Can SAP Resources Determine if Something is True Through Belief in SAP?

Executive Summary

  • Many SAP consultants believe something is true because it is stated by SAP.
  • We review how reliable this approach is to determine what is true.

Introduction

We sometimes have surreal interactions on LinkedIn, where various pro-vendor individuals make unsupported claims.

Our References for This Article

If you want to see our references for this article and other related Brightwork articles, see this link.

Can Truth Come from Blind Belief?

The following statement was provided by Mohamed Judi, who, at the time of this comment, worked for SAP. He was asked to support his claims regarding our analysis and critique of SAP HANA.

This was our comment to him. The most interesting part was his response.

“I have confronted this author with an article responding to it, and Barbel has refused to answer any of the comments. If you are interested you can see this link.

Notice from the comment that Barbel refused to defend her article. Therefore, a person who can’t even say if she has decided if the article is fake news, but then claims the article is fake news is quite conflicted. Furthermore, it is clear that Barbel does not understand the topics covered in the article, has admitted to no understanding of the subject, and therefore is not in a position of domain expertise to make such a claim. Read the article to understand the implication. But there is an important lesson here.
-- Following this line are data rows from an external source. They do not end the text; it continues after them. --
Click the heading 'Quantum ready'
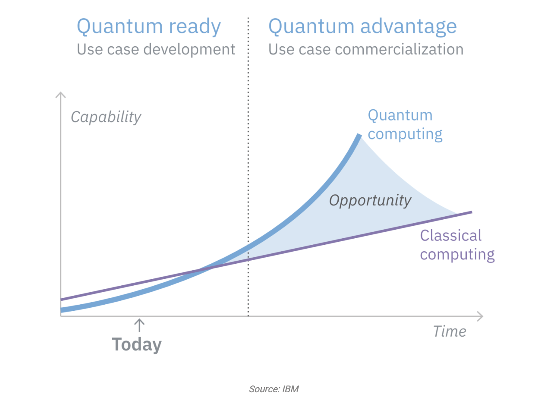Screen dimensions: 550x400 point(149,27)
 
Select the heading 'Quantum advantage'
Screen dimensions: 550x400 point(363,27)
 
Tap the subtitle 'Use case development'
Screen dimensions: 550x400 point(156,50)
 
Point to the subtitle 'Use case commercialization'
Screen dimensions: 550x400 point(366,49)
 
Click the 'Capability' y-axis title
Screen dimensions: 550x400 point(106,117)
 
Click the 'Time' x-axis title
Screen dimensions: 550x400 point(450,331)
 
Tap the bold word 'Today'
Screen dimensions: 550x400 point(137,345)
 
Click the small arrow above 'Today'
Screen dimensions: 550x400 point(140,325)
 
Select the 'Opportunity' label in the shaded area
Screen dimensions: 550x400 point(370,201)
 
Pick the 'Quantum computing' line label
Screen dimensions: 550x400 point(405,125)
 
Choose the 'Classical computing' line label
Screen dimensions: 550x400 point(457,245)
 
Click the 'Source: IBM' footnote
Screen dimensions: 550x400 point(274,389)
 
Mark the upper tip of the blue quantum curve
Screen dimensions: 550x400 point(359,135)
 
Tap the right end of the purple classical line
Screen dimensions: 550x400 point(472,212)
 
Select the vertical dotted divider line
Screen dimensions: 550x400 point(248,167)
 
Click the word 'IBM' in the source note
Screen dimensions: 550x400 point(290,389)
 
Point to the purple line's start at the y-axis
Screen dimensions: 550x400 point(61,300)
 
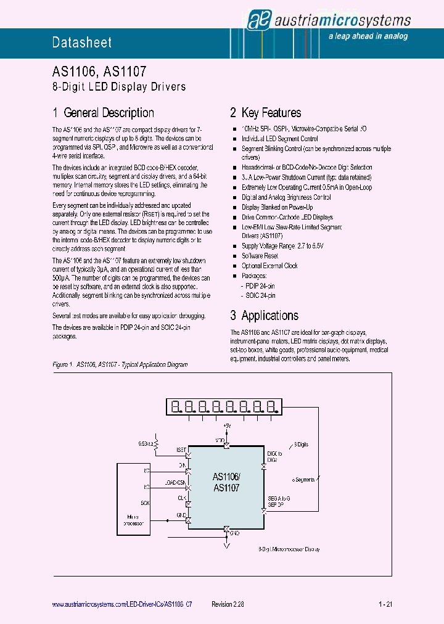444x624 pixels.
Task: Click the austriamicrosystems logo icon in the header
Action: tap(256, 20)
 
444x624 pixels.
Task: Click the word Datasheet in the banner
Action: tap(82, 43)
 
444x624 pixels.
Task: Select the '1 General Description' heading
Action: tap(103, 113)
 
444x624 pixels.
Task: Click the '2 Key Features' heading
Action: tap(266, 113)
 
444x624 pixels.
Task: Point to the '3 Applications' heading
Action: tap(265, 316)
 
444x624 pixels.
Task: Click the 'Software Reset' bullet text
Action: tap(260, 256)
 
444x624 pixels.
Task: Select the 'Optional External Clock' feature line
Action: tap(269, 266)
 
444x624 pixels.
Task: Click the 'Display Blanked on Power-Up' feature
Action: tap(277, 207)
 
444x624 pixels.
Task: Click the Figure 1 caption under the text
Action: tap(120, 364)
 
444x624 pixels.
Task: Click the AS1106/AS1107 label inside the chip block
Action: tap(226, 482)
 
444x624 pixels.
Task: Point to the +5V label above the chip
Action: tap(226, 426)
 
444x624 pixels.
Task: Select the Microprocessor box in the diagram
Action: tap(132, 505)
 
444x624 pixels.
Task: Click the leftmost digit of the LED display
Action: tap(176, 406)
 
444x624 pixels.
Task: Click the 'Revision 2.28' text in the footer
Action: tap(228, 605)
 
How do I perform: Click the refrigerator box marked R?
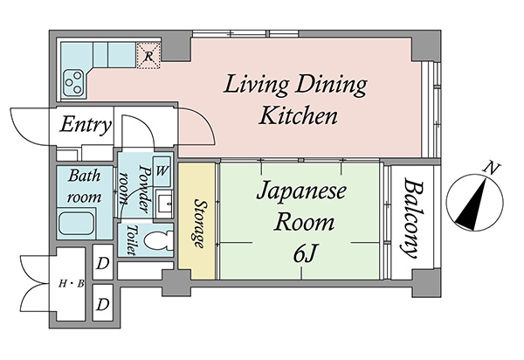coord(148,56)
If you don’t understand a subject, you cannot know if something is true of false by following a list of indicators for what is fake news. There is no replacement for domain expertise. “

Mohamed Judi’s Response

“Any comments I leave here are out of my belief in SAP’s vision and complete buy-in into our leadership strategy.”

This is an enormous punt and illustrates that Mohamed’s entire reason for believing in SAP is based upon what amounts to faith. And Mohamed accused Brightwork of being biased and creating FUD — however, here the question is, how does Mohamed know that our research is FUD? The answer is clearly that Mohamed does not know (we asked him repeatedly to discuss specific topics, and he refused to do so) and that Mohamed is using his blind faith in SAP to determine if something is true. This would mean that whatever contradicts SAP must naturally be false. This means that to not accept what SAP says as true means being accused of providing incorrect information or FUD about SAP.

Conclusion

Mohamed Judi and other SAP resources do not use thought in determining if something is true. They outsource their thinking to SAP, and they “believe” that what SAP says must be true. These people then present themselves as experts on topics without doing mental work themselves.